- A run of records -
_ _ _ _ _

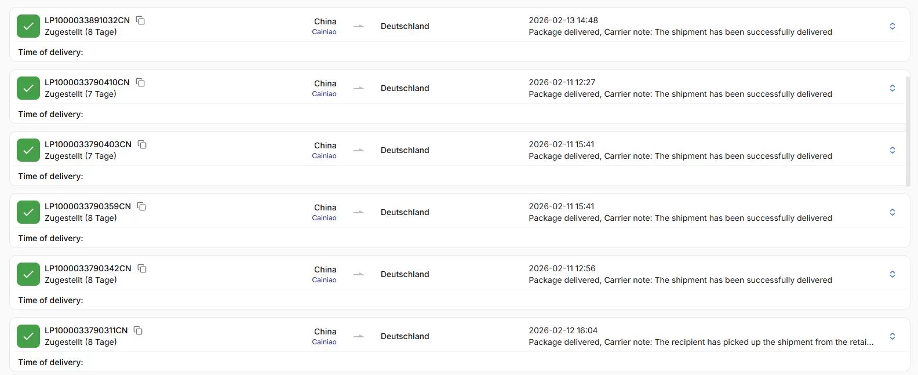The image size is (918, 375).
Task: Expand details for shipment LP1000033891032CN
Action: pos(893,26)
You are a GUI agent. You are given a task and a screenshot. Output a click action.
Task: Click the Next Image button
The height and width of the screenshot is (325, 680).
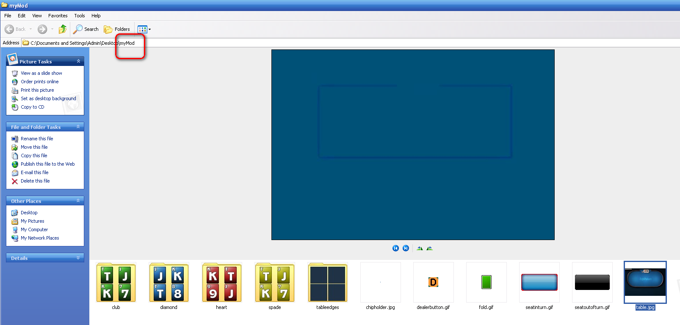coord(406,248)
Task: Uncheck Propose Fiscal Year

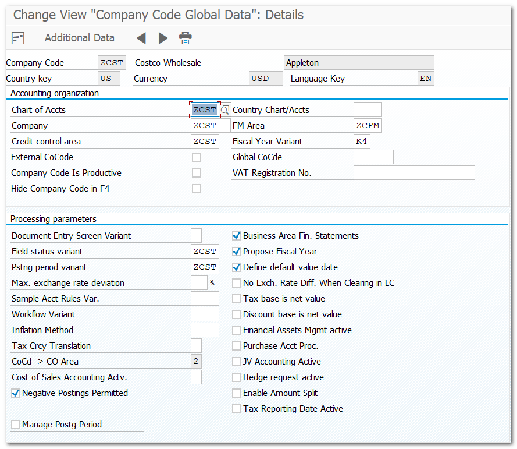Action: pos(237,252)
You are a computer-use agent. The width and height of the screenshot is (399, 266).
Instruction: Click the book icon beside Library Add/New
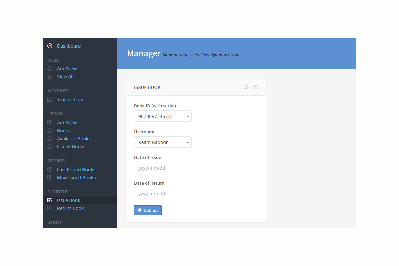[50, 123]
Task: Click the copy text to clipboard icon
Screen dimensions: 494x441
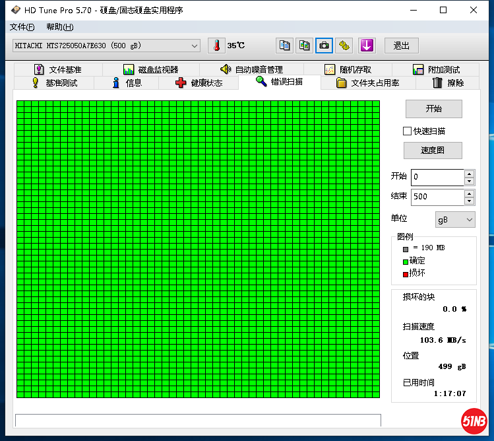Action: point(284,46)
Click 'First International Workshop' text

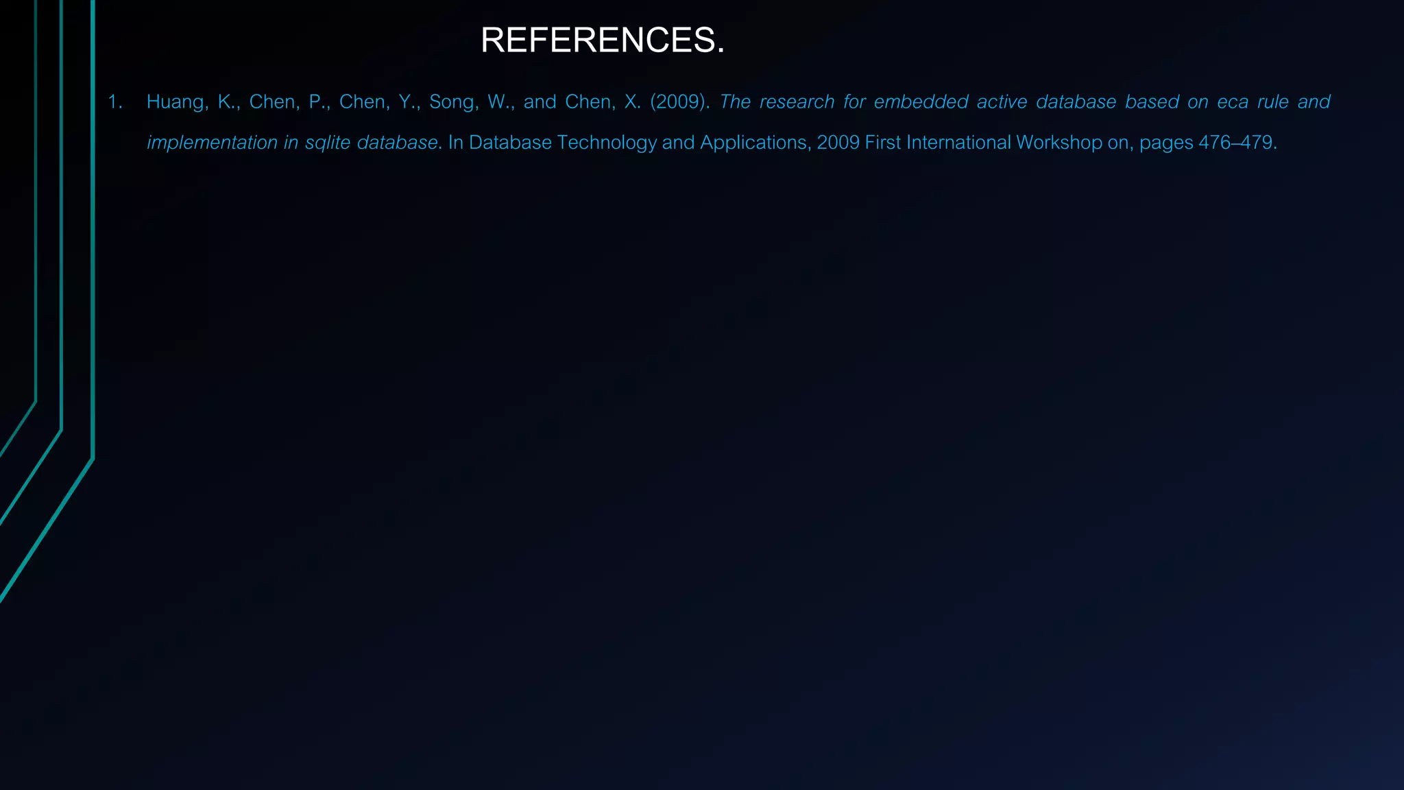tap(983, 143)
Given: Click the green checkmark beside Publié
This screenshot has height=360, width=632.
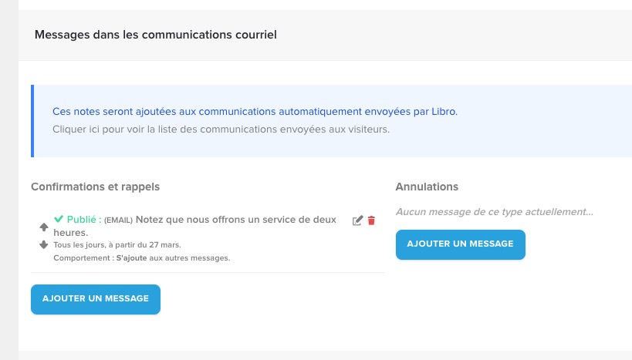Looking at the screenshot, I should (x=59, y=219).
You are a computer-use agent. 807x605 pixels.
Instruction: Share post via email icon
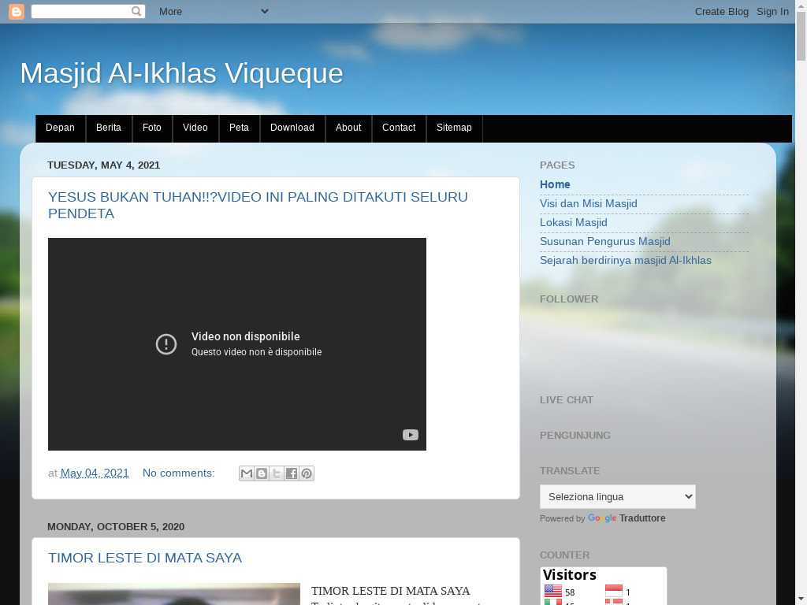(x=247, y=473)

_ _ _ _ _

- What to work on -
Rewrite the stretch from the line containing "You are a computer-use agent. The" through the end of the records, putting "Directive" in place of "Instruction" and leaving everything else unchanged. Omit the pictures from your answer.

- Complete output -
You are a computer-use agent. The width and height of the screenshot is (399, 266).
Directive: Click the book icon beside Library Add/New
[50, 123]
Task: Click the copy text to clipboard icon
Screen dimensions: 494x441
Action: point(284,46)
Click 'First International Workshop' text

tap(983, 143)
Given: Click the green checkmark beside Publié
This screenshot has height=360, width=632.
Looking at the screenshot, I should (x=59, y=219).
You are a computer-use agent. 807x605 pixels.
Directive: Share post via email icon
(x=247, y=473)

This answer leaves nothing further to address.